Young Lesbia slept — and visions gay
Before her dreaming soul were glancing
Like sights that in the moonbeams show,
When fairies on the green are dancing.

And, first, amid a joyous throng
She seem'd to move in festive measure,
With many a courtly worshipper,
That waited on her queenly pleasure.

And then, by one of those strange turns
That witch the mind so when we're dreaming,
She was a planet in the sky,
And they were stars around her beaming.

Yet hardly had that lovely light
(To which one cannot here help kneeling)
Its radiance in the vault above
Been for a few short hours revealing,

When, like a blossom from the bough,
By some remorseless whirlwind riven,
Swiftly upon its lurid path
'Twas back to earth like lightning driven.

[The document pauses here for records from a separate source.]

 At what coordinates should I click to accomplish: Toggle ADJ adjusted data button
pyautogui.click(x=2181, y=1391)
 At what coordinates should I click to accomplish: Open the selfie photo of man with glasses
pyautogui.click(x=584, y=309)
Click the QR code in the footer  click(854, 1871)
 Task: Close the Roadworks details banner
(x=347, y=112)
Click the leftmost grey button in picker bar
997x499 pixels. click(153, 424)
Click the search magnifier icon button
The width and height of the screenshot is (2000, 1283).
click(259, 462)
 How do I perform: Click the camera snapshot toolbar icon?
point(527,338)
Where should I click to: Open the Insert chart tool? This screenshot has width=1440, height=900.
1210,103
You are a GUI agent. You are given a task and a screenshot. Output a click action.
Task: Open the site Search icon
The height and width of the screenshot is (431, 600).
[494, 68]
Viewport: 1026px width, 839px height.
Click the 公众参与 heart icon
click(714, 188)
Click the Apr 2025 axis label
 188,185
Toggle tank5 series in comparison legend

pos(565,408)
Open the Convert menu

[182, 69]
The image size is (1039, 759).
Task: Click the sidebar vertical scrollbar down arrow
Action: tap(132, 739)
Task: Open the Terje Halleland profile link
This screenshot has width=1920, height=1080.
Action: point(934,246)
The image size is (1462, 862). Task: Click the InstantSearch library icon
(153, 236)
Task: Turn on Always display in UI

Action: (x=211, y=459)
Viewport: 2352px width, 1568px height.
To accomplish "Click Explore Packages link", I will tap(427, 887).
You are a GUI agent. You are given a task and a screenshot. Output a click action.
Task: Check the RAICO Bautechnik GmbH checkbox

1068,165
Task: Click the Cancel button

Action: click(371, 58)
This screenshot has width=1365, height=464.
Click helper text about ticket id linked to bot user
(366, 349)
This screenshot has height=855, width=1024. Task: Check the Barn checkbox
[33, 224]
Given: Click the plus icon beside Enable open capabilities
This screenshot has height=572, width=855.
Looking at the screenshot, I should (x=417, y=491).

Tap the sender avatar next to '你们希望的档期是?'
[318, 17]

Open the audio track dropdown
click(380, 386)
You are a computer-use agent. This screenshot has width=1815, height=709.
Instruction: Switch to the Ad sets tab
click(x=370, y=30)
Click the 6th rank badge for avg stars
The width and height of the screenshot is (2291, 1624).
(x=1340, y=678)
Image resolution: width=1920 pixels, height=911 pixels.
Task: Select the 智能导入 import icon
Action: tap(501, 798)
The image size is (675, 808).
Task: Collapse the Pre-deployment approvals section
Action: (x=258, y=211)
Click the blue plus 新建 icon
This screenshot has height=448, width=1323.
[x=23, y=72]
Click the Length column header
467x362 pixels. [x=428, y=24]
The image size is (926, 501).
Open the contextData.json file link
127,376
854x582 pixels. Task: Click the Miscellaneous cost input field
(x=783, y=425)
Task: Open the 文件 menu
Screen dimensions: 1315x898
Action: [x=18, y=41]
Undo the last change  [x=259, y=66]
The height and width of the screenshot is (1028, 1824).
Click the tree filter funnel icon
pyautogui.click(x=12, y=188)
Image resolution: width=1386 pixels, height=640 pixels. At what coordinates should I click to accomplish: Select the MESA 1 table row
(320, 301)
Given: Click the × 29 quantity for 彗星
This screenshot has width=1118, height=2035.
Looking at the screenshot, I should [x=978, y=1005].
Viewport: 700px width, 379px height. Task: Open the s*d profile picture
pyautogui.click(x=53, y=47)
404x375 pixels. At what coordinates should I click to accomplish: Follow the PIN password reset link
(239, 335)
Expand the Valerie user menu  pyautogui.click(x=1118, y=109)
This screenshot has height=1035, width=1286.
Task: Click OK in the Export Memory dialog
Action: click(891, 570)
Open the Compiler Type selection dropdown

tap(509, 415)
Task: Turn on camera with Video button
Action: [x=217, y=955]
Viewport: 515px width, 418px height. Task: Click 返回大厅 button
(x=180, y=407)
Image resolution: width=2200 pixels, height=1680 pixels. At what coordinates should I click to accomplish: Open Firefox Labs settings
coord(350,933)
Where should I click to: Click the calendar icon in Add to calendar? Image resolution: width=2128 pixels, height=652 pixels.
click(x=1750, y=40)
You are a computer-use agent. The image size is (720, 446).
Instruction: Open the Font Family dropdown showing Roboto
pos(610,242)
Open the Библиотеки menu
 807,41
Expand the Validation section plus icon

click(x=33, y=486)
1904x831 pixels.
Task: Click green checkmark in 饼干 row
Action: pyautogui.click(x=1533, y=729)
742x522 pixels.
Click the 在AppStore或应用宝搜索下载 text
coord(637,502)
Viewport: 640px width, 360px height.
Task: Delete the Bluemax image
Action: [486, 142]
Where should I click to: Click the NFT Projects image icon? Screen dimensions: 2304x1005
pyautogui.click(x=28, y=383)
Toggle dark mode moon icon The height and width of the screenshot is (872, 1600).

Yet, brightly still, though coldly, there
Those other stars were calmly shining,
As if they did not miss the rays
That were but now with theirs entwining.

And half with pique, and half with pain,
To be from that gay chorus parting,
Young Lesbia from her dream awoke
With swelling heart and teardrop starting.

INTERPRETATION .

Had she but thought of those below,
Who thus were left with breasts benighted,
Till Heaven dismiss'd that star to earth,
By which alone our hearts are lighted —

Or, had she recollected, when
Each virtue from the world departed,
How Hope, the dearest, came again,
And stay'd to cheer the lonely-hearted:

Sweet Lesbia could not thus have grieved
From that cold, dazzling throng to sever,
And yield her young warm heart again
To those that prize its worth for ever.